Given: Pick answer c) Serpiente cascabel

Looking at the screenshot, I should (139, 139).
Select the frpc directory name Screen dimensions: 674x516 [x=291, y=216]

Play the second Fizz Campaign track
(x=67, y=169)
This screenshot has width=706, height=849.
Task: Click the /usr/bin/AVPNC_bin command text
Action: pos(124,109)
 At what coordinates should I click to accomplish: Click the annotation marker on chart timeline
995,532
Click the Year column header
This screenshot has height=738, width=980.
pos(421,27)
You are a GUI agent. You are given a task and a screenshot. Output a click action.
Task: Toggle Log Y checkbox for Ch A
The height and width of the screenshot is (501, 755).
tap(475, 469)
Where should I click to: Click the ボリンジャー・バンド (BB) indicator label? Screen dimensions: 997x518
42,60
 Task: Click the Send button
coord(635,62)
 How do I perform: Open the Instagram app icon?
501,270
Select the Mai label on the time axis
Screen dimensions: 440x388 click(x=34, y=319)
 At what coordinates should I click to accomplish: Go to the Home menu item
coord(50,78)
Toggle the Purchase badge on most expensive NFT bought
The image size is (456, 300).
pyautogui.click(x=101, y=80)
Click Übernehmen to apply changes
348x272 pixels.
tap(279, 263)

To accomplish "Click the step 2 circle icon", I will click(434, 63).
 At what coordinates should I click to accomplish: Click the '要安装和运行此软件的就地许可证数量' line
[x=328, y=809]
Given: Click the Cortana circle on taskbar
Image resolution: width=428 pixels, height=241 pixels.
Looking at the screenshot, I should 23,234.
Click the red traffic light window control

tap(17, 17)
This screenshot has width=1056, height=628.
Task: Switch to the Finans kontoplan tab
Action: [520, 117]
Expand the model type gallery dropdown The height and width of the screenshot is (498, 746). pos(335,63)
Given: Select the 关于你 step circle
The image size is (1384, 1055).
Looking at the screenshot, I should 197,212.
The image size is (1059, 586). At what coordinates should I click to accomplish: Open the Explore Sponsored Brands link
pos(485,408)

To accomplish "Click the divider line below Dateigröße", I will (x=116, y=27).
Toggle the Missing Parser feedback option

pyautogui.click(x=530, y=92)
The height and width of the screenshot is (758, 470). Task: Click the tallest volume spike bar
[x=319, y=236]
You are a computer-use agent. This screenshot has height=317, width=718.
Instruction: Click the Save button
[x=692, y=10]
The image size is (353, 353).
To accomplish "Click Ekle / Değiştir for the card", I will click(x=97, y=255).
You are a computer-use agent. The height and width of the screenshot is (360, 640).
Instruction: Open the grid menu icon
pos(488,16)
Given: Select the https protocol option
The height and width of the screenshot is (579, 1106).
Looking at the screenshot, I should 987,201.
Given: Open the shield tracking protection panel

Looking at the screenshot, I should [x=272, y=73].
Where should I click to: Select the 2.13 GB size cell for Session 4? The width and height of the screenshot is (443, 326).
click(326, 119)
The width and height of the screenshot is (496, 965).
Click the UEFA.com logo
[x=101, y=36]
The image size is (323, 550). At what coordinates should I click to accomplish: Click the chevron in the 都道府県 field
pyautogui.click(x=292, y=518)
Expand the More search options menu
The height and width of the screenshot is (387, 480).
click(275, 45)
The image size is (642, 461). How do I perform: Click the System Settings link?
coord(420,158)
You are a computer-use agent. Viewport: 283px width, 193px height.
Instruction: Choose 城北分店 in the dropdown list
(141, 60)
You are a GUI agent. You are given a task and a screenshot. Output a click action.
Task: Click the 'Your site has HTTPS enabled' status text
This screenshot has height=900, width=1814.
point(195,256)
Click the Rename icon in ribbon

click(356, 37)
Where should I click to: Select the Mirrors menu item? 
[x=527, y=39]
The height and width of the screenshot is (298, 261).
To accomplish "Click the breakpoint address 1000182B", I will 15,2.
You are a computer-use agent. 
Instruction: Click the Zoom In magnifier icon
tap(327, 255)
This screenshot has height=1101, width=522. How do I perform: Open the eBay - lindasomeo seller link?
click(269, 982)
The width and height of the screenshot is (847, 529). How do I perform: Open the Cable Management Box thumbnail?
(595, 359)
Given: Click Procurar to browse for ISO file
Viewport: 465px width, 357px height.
####
From the records above, copy every line that holds the word "Viewport".

Reply ▸
You are a computer-use agent. Viewport: 283px width, 193px height.
Viewport: 465px width, 357px height.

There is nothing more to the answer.